____ Verilen Metin

Co-Active Koçluk Yolculuğum...
Beş yıl kadar evveldi, şirketteki bir koçluk projesi kapsamında koçluk alabileceklerden biri oldum. 10 görüşme için yola çıktık koçumla, Neylan'la. Başlarken iş güç meseleleri, kariyer planları konuşacağız, büyük büyük laflar edeceğiz sanıyordum. Feci yanıldım. İlk görüşmemizden afallamış bir halde çıktım. Neylan, duru bir su gibi duruyordu karşımda; ben denize bakar gibi içime bakıyordum. İlk defa, durup kendime bakıyordum.
Öğrendiklerimin, duyduklarımın, içselleştirdiklerimin ötesindekini, ben'i, özümdeki o bana ait bir şeyi arıyordum. Çok zorlandım.
Dışarıdan bakıldığında, kişisel gelişim kitaplarıyla süslenen koçluk hikayelerindeki gibi toz pembe değildi benim deneyimim. Duvarlara tosladım, bocaladım, korktum, kaçtım... Acayip bir dönüşüm yaşadım. 10 görüşmenin ardı geldi, şirket sponsorluğunun dışında da Neylan'la görüşmeye, O'ndan koçluk almaya devam ettim. O kadar iyi geldi ki bana!
Başka bir kadın çıktı içimden.
O yaşıma dek kendi sesimi duymadığımı farkettim ben. Bütün ezberlerimi döktüm önüme, ayıkladım; hangisi gerçekten benim diye.
Şaşırdım, üzüldüm, gurur duydum, hafifledim, zorlandım, açıldım, dağıldım, kendimle bir oldum...
Koçluk sürecimi eski bir binayı yıkıp, önce bi' o taşların altında kalıp sonrasında da o taşlarla yepyeni, renkli ve bana ait bir ev yapmaya benzetiyorum hep. Bana çok, çok, çok iyi geldi.
Ve merak ettim. İçten içe popüler diye küçümsediğim koçluk denen şeyin nasıl bir şey olduğunu, Neylan'ın ne yapıp da bana bu denli iyi gelebildiğini, bu mevzununun ardını... Merakımı paylaştığımda koçum, bu işi araştırıp eğitimini alabileceğimi söyledi. Biraz araştırdım; fiyatlar ve zaman gözümü korkuttu. Eğitim alma fikrini rafa kaldırdım; ama ara ara hep gündeme geldi:)
Belirli periyotlarla araştırdım, okullardan teklifler aldım, tanıdığım koçlara danıştım... Hep bir bahane ardına saklandım.

________
____ Veriler

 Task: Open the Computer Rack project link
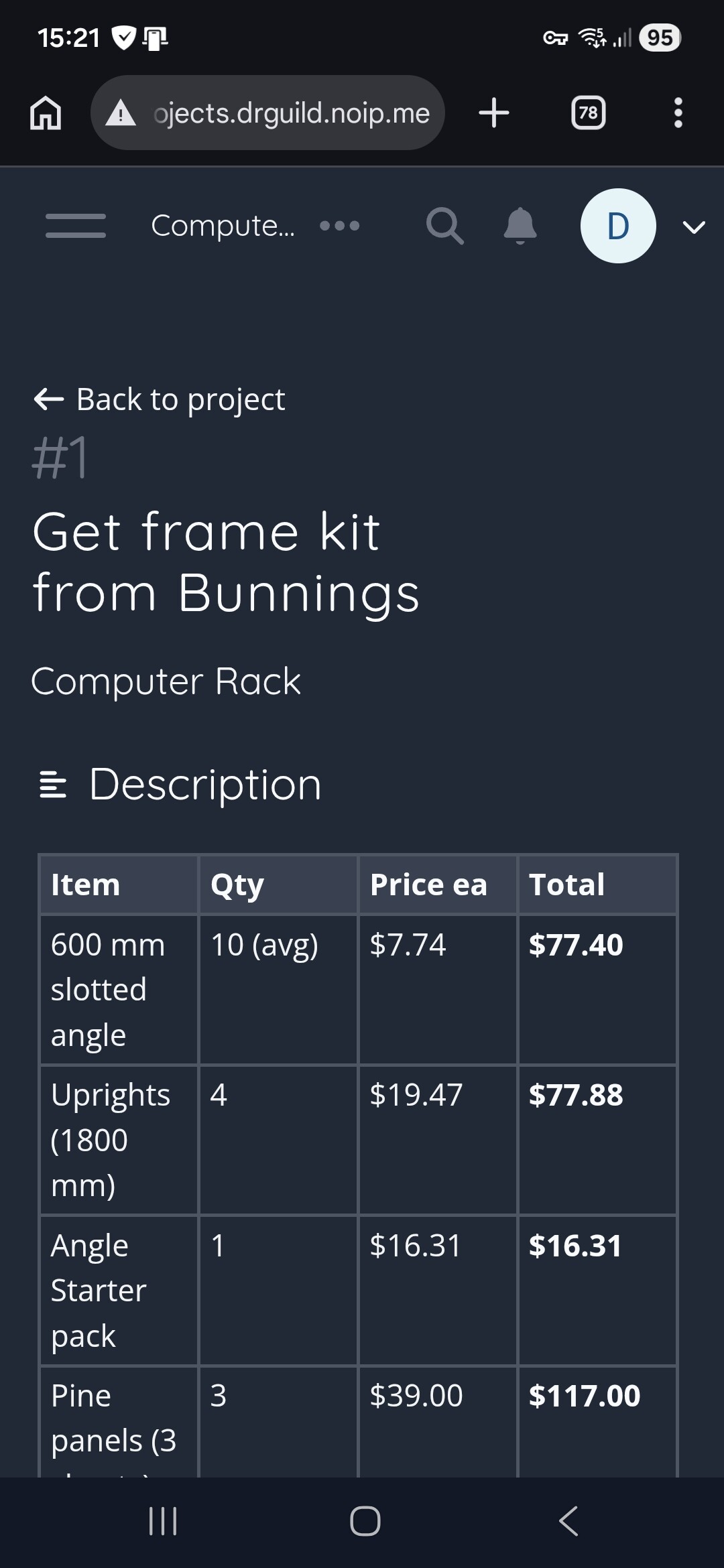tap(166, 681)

________
____ Veriler

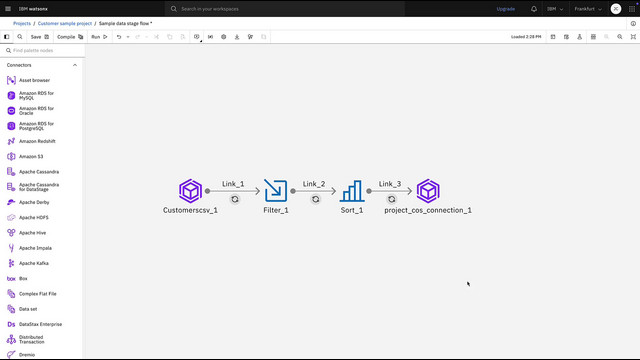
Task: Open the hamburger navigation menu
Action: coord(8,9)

________

■ **Problem Tanımı 1**
Koçluk yazısında "Beş yıl kadar" ifadesinden "geldi ki bana!" ifadesine kadar uzanan bölümü aynen yineler misiniz?
■ **Problem Tanımı 2**
Koçluk yazısında "Şaşırdım" sözcüğüyle başlayan cümlede birbirinden virgülle ayrılarak sıralanan ifadeler nelerdir?
Girdilere burada ihtiyaç yoktur.

■ **Çözüm 1**
Beş yıl kadar evveldi, şirketteki bir koçluk projesi kapsamında koçluk alabileceklerden biri oldum. 10 görüşme için yola çıktık koçumla, Neylan'la. Başlarken iş güç meseleleri, kariyer planları konuşacağız, büyük büyük laflar edeceğiz sanıyordum. Feci yanıldım. İlk görüşmemizden afallamış bir halde çıktım. Neylan, duru bir su gibi duruyordu karşımda; ben denize bakar gibi içime bakıyordum. İlk defa, durup kendime bakıyordum.
Öğrendiklerimin, duyduklarımın, içselleştirdiklerimin ötesindekini, ben'i, özümdeki o bana ait bir şeyi arıyordum. Çok zorlandım.
Dışarıdan bakıldığında, kişisel gelişim kitaplarıyla süslenen koçluk hikayelerindeki gibi toz pembe değildi benim deneyimim. Duvarlara tosladım, bocaladım, korktum, kaçtım... Acayip bir dönüşüm yaşadım. 10 görüşmenin ardı geldi, şirket sponsorluğunun dışında da Neylan'la görüşmeye, O'ndan koçluk almaya devam ettim. O kadar iyi geldi ki bana!

■ **Çözüm 2**
- Şaşırdım
- üzüldüm
- gurur duydum
- hafifledim
- zorlandım
- açıldım
- dağıldım
- kendimle bir oldum